* Material provided
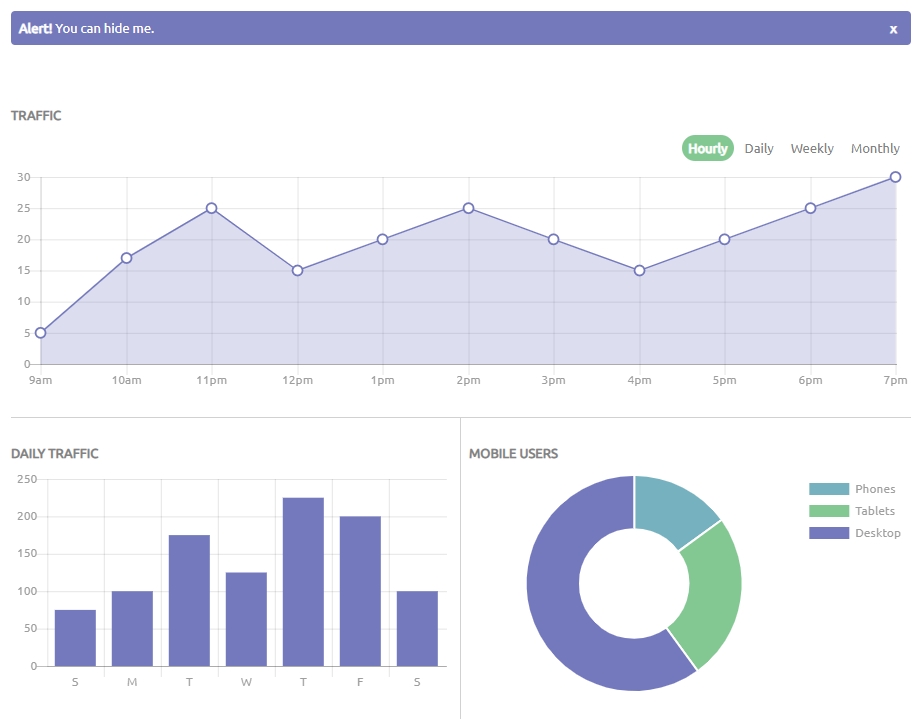Toggle Phones legend color swatch
The width and height of the screenshot is (922, 719).
tap(829, 489)
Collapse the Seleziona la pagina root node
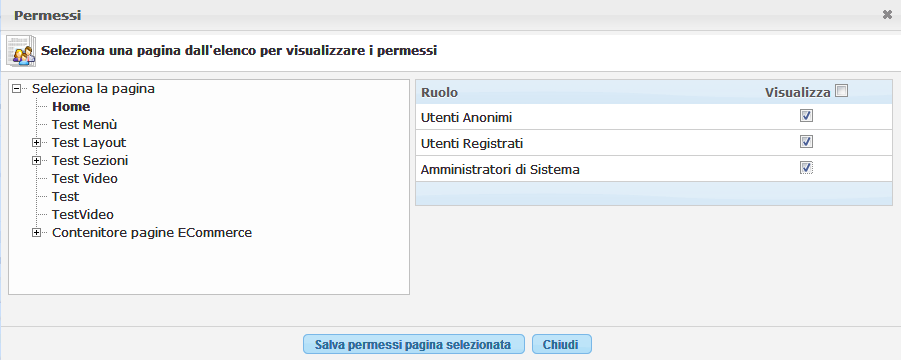 [16, 88]

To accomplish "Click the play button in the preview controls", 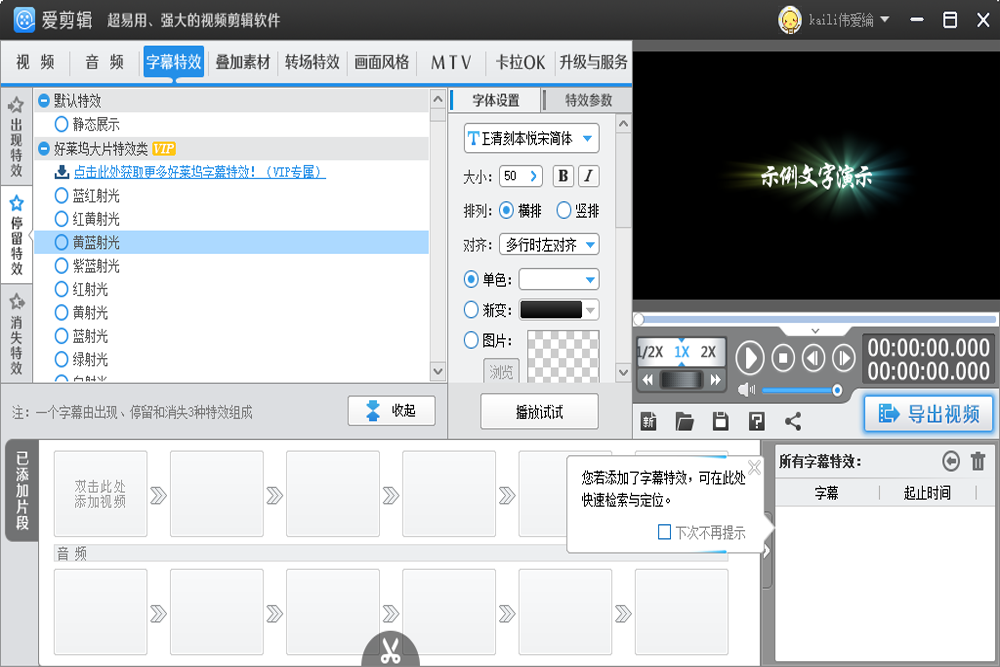I will [x=749, y=357].
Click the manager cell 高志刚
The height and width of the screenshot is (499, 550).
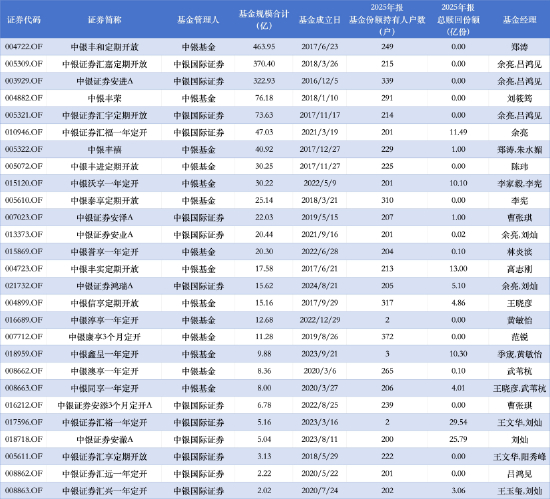pos(519,269)
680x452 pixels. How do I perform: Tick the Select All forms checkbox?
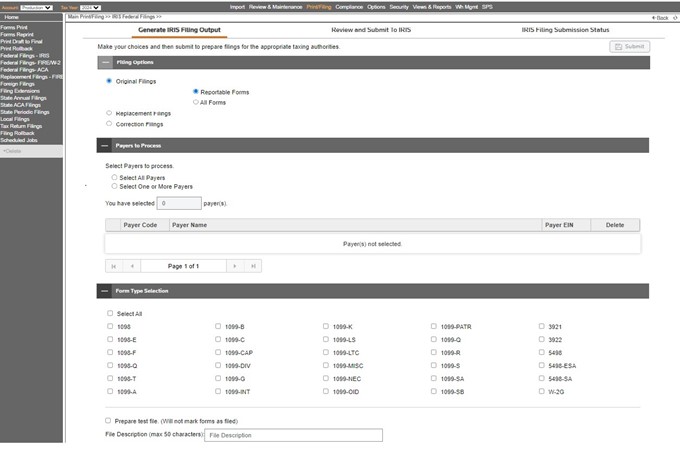click(110, 313)
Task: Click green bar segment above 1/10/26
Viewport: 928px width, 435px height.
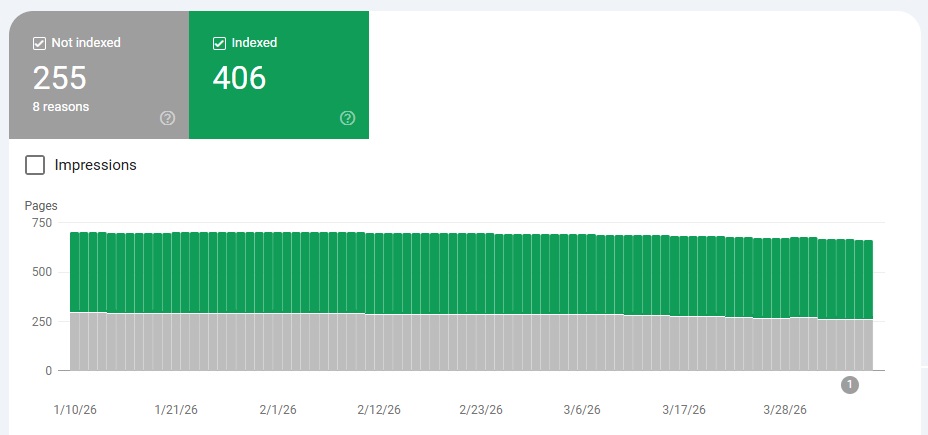Action: [75, 270]
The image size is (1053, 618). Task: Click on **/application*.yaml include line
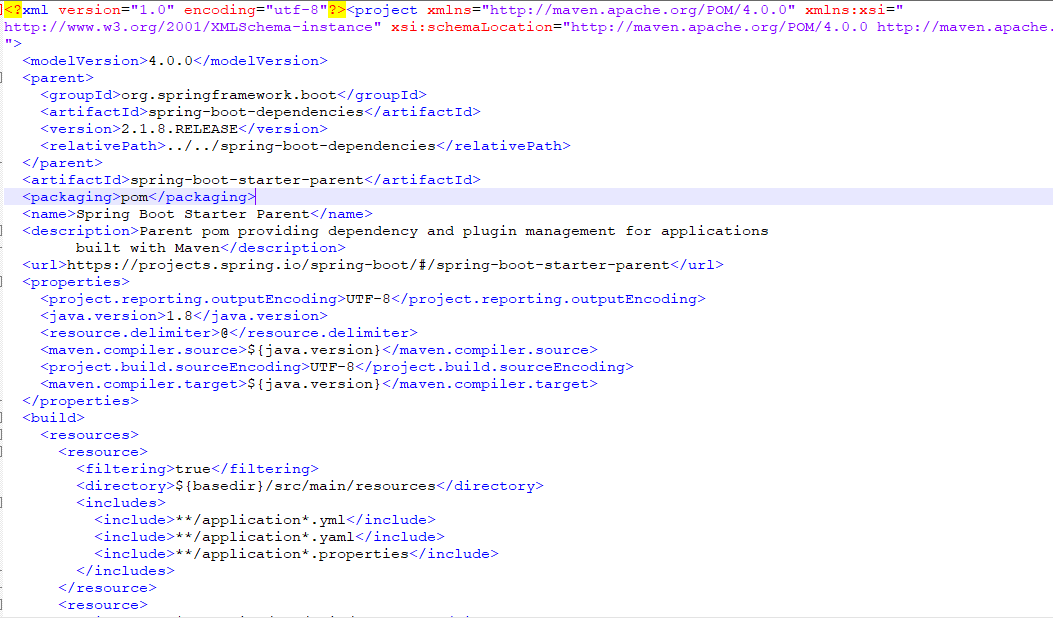point(269,537)
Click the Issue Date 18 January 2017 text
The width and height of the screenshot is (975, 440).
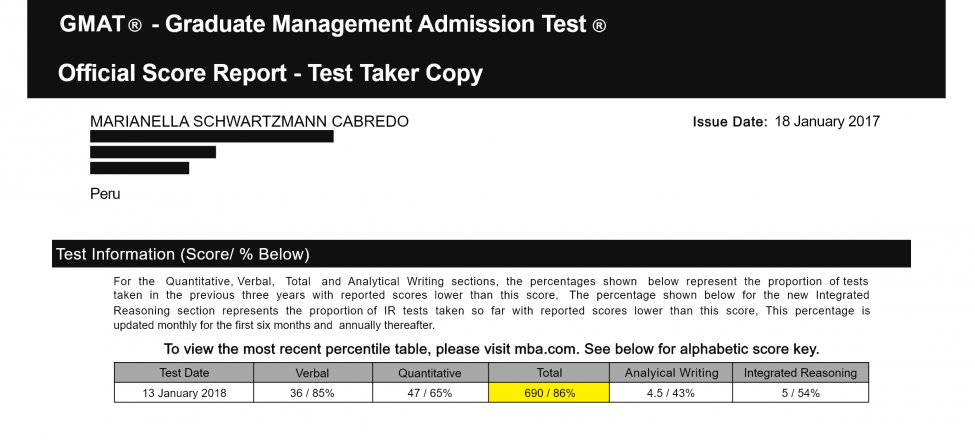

* Problem details
If a picture falls within the span, leave it out, and reproduce exactly the lines from the one containing "The image size" through the end of the material, and no others.

* Task output
The image size is (1053, 618). Task: Click on **/application*.yaml include line
point(269,537)
Click the Issue Date 18 January 2017 text
The width and height of the screenshot is (975, 440).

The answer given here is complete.